Some of this has to do with the ubiquity of the network. Everybody expects mobile connections everywhere, but that means placing radios and backhauling them to the wired network. The cloud RAN is about pooling resources to do this more efficiently, and some products for putting that together are shipping today.

There's also a widening variety in mobile communications that means one connectivity standard won't be enough. LTE, with its need for continual synchronization, isn't ideal for an Internet of Things (IoT) where batteries are expected to last a decade. Separately, operators want to take advantage of the Wi-Fi connectivity that's hovering over urban centers and office parks. It looks like this multiplicity of standards will be the "standard" behind 5G.

Taking Mobile to the Cloud

The cloud-based RAN is the more immediate idea of the two. The idea is to move the baseband processing, currently attached to the radio, into the cloud, where it becomes part of a pool of resources.

"It means I can say this radio, at this point in time, is associated with this piece of baseband," said Marcus Weldon, president of Alcatel-Lucent's Bell Labs, during an informal session with reporters (photo at right). "When that radio isn't being used any more, I want to remove that association. That's a very low-level [example of] SDN."

**PROVIDED MATERIAL:**

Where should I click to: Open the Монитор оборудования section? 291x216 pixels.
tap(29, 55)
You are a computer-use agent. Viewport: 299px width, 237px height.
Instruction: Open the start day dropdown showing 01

**WRITTEN TASKS:**
(1) From the page excerpt, list every abbreviation written entirely in letters, with no digits.
(2) Please answer these questions using the page excerpt:
(a) How long are batteries expected to last in an Internet of Things?
(b) What does the cloud-based RAN move into the cloud?
(c) What position does Marcus Weldon hold?

**ANSWERS IN ORDER:**
(1) RAN, LTE, IoT, SDN

(2)
(a) A decade.
(b) The baseband processing that is currently attached to the radio.
(c) He is president of Alcatel-Lucent's Bell Labs.